A detail showing the underlying textures.

The photo was taken on Swansea Beach last summer, after dark when we sat around a driftwood fire, occasionally paddling in the bioluminescence in the sea. It features two siblings, a brother and sister in the firelight.

Painting Upside Down 1.

Siblings on the beach.

I started this painting a couple of months ago (here), working on top of a canvas I’d recycled because I didn’t like the previous painting. Because of that, it’s quite heavily textured, which is something new for me. I’m used to working on paper, drawing and printmaking, or new stretched canvas for painting, much smoother surfaces.

Upside Down Blobs.

I’m working from a photograph, taken at night of two siblings by a campfire, and I find the best way to get an accurate likeness is to turn the photo and the canvas upside down. It works for me. I’m blocking in the main areas of colour at this stage, blobs really, and putting in roughly where the two figures are.

The Union Banner.

The Union In The Church.

Here’s the last sketch I did at the “Cost of Living Crisis” rally in Aberdare last weekend. The old church had beautifully made Union banners around the walls. The seating was very cramped so I couldn’t move around much to see and draw, but this lovely one, from the Welsh Fire Brigades Union, was near me, so I scribbled it. There were a couple of people in the mezzanine above it, which helped to put it in context and show the scale of the banner.

The Man Himself

A quick sketch of Mick Lynch.

Here’s another quick sketch from the “Cost of Living” rally I went to at the weekend in Aberdare. It was a bright and sunny, but freezing, day although the converted church venue was pretty warm and jam packed. There wasn’t much space for drawing and I had to get into all sorts of positions to be able to see the speakers well enough for sketching. I caught Mick Lynch when another speaker was on and he stayed still for a couple of minutes. Not the best likeness but not bad either. He wasn’t grumpy like I’ve made him look either 😀

Tightly Packed

I went up to Aberdare on Saturday to a “Cost of Living” rally where Mick Lynch, General Secretary of the RMT Union was one of the speakers. I did a warm-up sketch to get started, working with the cramped conditions, peeking between tightly-packed shoulders to get a look at the speakers at the front.

#StandingStoneSunday 18

Bryn Maen Farm Stone.

It’s #StandingStoneSunday again and this huge megalith is the Brynmaen Stone on Brynmaen Farm in Carmarthenshire. It’s been six years since I visited with pre-historian Dewi Bowen and film maker Melvyn Williams – time flies by so fast! We travelled along the route of the legendary Boar Hunt, Y Twrch Trwyth, from the story of Culhwch and Olwen in the Mabinogion, the book of Welsh mythology; researching, filming and drawing the ancient stone monuments along the way. 
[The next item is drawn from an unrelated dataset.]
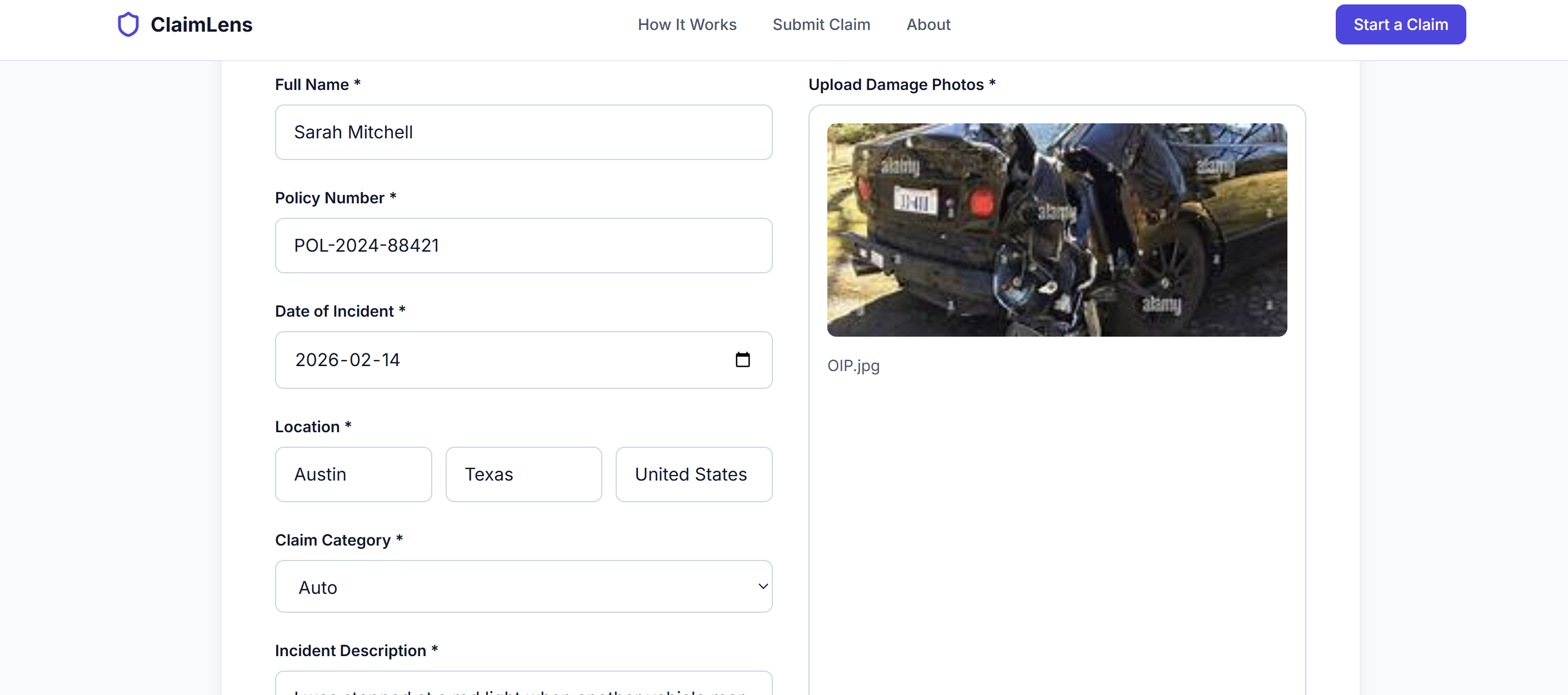The height and width of the screenshot is (695, 1568).
Task: Go to the Submit Claim nav link
Action: click(821, 24)
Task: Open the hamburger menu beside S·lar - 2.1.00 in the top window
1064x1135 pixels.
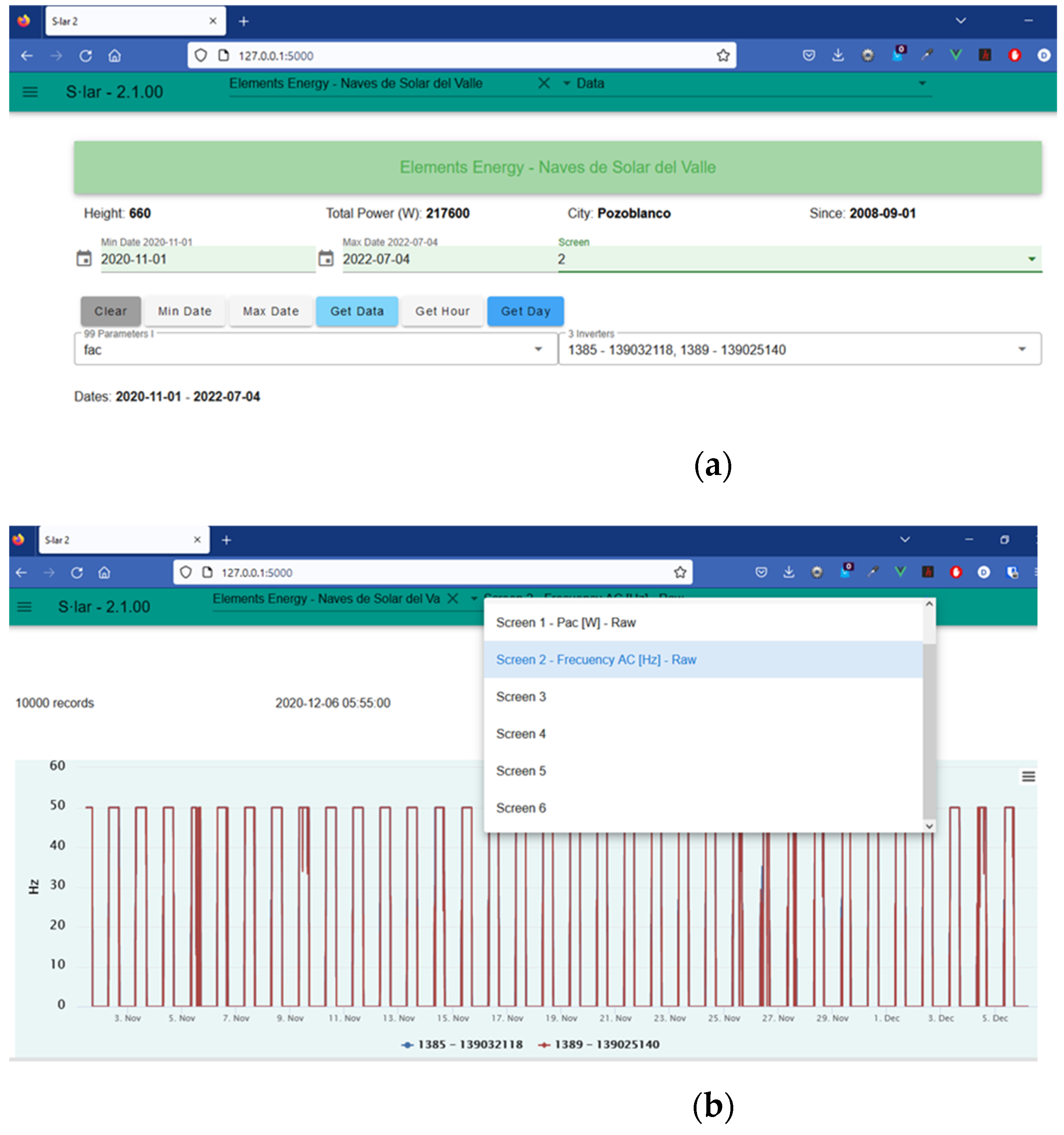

The stone itself is vast, around 3.5 metres, you can see it with filmmaker Melvyn below – he’s a six-footer!

If you want to go and see for yourself, follow the link above to find where it is, but make sure you ask the permission of the farmer first.

The Upper-Lip-Hamster.

Went to a 60th birthday party – going to a lot of these recently – and people were wearing fake moustaches. It was weird seeing normally clean-shaven mates with upper-lip-hamsters 😀 Of course, I had to have a scribble! I used a ballpoint pen into my A5 leather-bound sketchbook.

Exhibition Time!

The drawings I did at the Swansea Fringe at the back end of 2022 are now being exhibited in one of Swansea’s live music venues, The Bunkhouse. It opened tonight, work by 5 artists in the downstairs bar. The top two rows in the photo are my sketches, the two bottom rows are drawings by Leanne Vaughan-Phillips. I cropped my original photo and shoved it through a Posterise filter in Adobe Photoshop.